The narrative of the house
is right here,
in the house.
[…] I intended to compose a WANTED poster and circulate it
on the Internet, only to find that what I had to say owed much
to your cryptic hornbooks:
You weren’t supposed to die Robert Kroetsch, Rita K,
Bob, Ray, whoever you were. She always planned a return trip
that involved asking some mutual friend for your contacts. She schemed
to bust you out of your barns, your granaries, your corrals, your ranch houses,
your Saskatoons and chokecherries that grew in patches here and
there, along the lane. She wanted to take you driving again,
down by the water.
Ties bound her over the years: marriage, grad school,
a job in New York, but she did think of you once
in a while. Okay, maybe twice
in a while after she left
The night before his highway demise, she dreamt they met again
at a summer retreat or maybe at his assisted living
facility. He was old now, frail, but the trees shimmered bright
and green outside his single room occupancy
Rita Kleinhart was at work on a huge—and I would say,
bizarre—work that ultimately, I am persuaded, caused her
disappearance. She held to the conviction that she might
so write her poems that she would leave each object or
place or person that fell under her attention undisturbed.

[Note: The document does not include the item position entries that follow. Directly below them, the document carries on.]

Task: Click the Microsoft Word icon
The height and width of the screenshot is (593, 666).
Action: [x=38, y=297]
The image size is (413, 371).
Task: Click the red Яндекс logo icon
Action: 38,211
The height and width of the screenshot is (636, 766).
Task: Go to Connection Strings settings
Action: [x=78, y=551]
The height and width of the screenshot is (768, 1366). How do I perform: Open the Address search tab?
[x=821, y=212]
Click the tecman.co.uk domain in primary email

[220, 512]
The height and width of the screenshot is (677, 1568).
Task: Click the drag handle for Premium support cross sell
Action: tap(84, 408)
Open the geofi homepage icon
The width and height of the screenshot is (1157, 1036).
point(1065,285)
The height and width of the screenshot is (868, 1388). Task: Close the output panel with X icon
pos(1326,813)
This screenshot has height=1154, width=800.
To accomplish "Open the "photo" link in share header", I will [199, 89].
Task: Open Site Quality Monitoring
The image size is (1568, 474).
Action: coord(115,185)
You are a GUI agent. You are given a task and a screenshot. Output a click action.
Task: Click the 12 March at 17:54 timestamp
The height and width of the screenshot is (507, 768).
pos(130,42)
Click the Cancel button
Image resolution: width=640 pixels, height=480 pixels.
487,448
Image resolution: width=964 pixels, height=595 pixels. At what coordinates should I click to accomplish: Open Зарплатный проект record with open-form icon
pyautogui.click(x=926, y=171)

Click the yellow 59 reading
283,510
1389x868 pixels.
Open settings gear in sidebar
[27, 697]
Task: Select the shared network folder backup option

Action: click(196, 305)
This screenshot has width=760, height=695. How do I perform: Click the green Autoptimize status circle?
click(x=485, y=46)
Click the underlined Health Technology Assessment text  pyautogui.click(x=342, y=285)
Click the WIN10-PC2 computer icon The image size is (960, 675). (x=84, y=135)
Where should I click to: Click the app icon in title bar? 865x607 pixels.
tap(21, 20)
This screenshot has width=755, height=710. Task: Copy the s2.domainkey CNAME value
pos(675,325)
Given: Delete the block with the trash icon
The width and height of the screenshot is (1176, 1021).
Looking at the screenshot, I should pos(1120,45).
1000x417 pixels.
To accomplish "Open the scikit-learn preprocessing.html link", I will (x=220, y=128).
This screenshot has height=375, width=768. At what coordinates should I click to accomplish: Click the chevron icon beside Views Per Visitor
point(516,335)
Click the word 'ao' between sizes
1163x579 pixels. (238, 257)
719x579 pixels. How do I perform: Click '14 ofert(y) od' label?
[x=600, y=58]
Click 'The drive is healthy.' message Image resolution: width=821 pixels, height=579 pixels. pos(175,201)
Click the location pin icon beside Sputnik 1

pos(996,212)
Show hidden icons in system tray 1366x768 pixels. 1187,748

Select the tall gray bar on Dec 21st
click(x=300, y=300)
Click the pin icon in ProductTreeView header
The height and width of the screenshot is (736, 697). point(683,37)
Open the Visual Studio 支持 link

No wonder she vanished. To leave each object or place or person
undisturbed is bleeping hard. The copycat tries but cannot pull it
off. Ruckus is her middle name. Actually, it’s ___________. She is good,
yet not as good as she used to be, at disguises and disappearing acts. Once,
in Halifax, or maybe at Pearson International, the law finally caught up
with her. Though she had carried that corkscrew and handcuffs around
in her backpack for years, the metal detector abruptly betrayed her.
Returning the sound.
Returning the sound.
Returning the sound.
The Canadian customs agent smiled apologetically and
with some intrigue as he clanked and clanged and confiscated her
stainless steel memories.
Can there be a poetics of regret? Not likely. Rather, I find in
Rita’s work a longing for the future. This longing is not in
any way utopian. Nor does it hint of a longing for death—
which is only a wily variant of the utopian. […]
By that act of disappearing—and I believe she willed it—
she gave freedom to her poems. And further, she freed
herself of any need to write more poems. Her existing
poems could begin the process of rewriting themselves, as
any poems must that are felt to be poems. […]
And so here we are, Ray, the prisoners, snoops, thieves, voyeurs,
strange birds and charlatans, even the nut cases who furrowed and pecked
and mustanged their way into Rita K’s archive. Who would have bet
on that motley band of masked marauders to start rewriting her poems,
creating rooms, homes, and eventually whole subdivisions
near her comely ranch in central Alberta?
I am just one of Rita K’s fans, though I barely knew her or
her entourage: Robert, Ray, Bob, and Kroetsch.
If those were their real names. In any case,
I miss them all and believe in their future.